Output of the log file seems suspicious

Hi All,
To me, it seems like my system is running OK, but the output of the mom_log file below made me think that something may be wrong. All the slave nodes have similar outputs as below.

I would appreciate it if someone could take a look and tell me that the output is OK and there is nothing to worry about.

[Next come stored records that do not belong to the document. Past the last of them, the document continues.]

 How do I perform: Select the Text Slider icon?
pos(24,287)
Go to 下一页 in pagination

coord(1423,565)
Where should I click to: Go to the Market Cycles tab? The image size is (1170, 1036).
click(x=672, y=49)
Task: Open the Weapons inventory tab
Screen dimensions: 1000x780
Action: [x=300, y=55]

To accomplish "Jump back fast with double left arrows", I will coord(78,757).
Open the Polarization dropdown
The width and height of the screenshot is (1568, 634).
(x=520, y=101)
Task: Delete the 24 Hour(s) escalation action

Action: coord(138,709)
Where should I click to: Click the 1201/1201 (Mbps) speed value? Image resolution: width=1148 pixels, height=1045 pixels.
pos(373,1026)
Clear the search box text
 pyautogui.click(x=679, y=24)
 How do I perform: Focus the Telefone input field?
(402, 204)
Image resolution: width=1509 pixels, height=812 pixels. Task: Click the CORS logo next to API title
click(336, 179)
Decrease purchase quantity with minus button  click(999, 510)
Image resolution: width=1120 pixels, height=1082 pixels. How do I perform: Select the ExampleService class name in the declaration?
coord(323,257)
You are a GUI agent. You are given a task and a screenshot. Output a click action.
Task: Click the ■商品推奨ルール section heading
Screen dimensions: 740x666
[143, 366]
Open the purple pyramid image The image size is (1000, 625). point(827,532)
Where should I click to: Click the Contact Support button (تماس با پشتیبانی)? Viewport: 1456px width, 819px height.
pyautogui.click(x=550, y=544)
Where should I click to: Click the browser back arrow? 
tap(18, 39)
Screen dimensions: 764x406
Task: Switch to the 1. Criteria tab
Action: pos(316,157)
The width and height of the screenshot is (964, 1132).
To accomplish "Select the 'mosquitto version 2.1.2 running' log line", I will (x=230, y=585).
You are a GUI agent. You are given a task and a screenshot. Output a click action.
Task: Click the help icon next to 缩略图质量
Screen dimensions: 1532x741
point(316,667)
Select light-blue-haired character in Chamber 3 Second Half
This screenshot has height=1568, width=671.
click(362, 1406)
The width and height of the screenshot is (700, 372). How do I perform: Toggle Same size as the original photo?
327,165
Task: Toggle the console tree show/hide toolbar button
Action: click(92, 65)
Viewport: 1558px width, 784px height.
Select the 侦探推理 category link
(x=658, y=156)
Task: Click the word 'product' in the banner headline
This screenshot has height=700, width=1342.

03/31/2022 23:46:31;0004;pbs_mom;Fil;2906.hep-node0.ER;lost connection
03/31/2022 23:46:31;0001;pbs_mom;Svr;pbs_mom;No such file or directory (2) in is_child_path, Failed to allocate memory
03/31/2022 23:46:31;0100;pbs_mom;Job;2906.hep-node0;Job files not copied:---->>>>
03/31/2022 23:46:31;0100;pbs_mom;Job;2906.hep-node0;Unable to copy file /var/spool/pbs/spool/2906.hep-node0.ER to comcomproxy1.com.com:/dev/null

03/31/2022 23:46:31;0100;pbs_mom;Job;2906.hep-node0;>>> error from copy

03/31/2022 23:46:31;0100;pbs_mom;Job;2906.hep-node0;comcomproxy1.com.com: Connection timed out

03/31/2022 23:46:31;0100;pbs_mom;Job;2906.hep-node0;proxy1.com.com, user ali_0, command scp -v -r -p -t /dev/null

03/31/2022 23:46:31;0100;pbs_mom;Job;2906.hep-node0;OpenSSH_7.4p1, OpenSSL 1.0.2k-fips 26 Jan 2017

03/31/2022 23:46:31;0100;pbs_mom;Job;2906.hep-node0;debug1: Reading configuration data /etc/ssh/ssh_config

03/31/2022 23:46:31;0100;pbs_mom;Job;2906.hep-node0;debug1: /etc/ssh/ssh_config line 61: Applying options for *

03/31/2022 23:46:31;0100;pbs_mom;Job;2906.hep-node0;debug1: Connecting to comcomproxy1.com.com [45.11.57.36] port 22.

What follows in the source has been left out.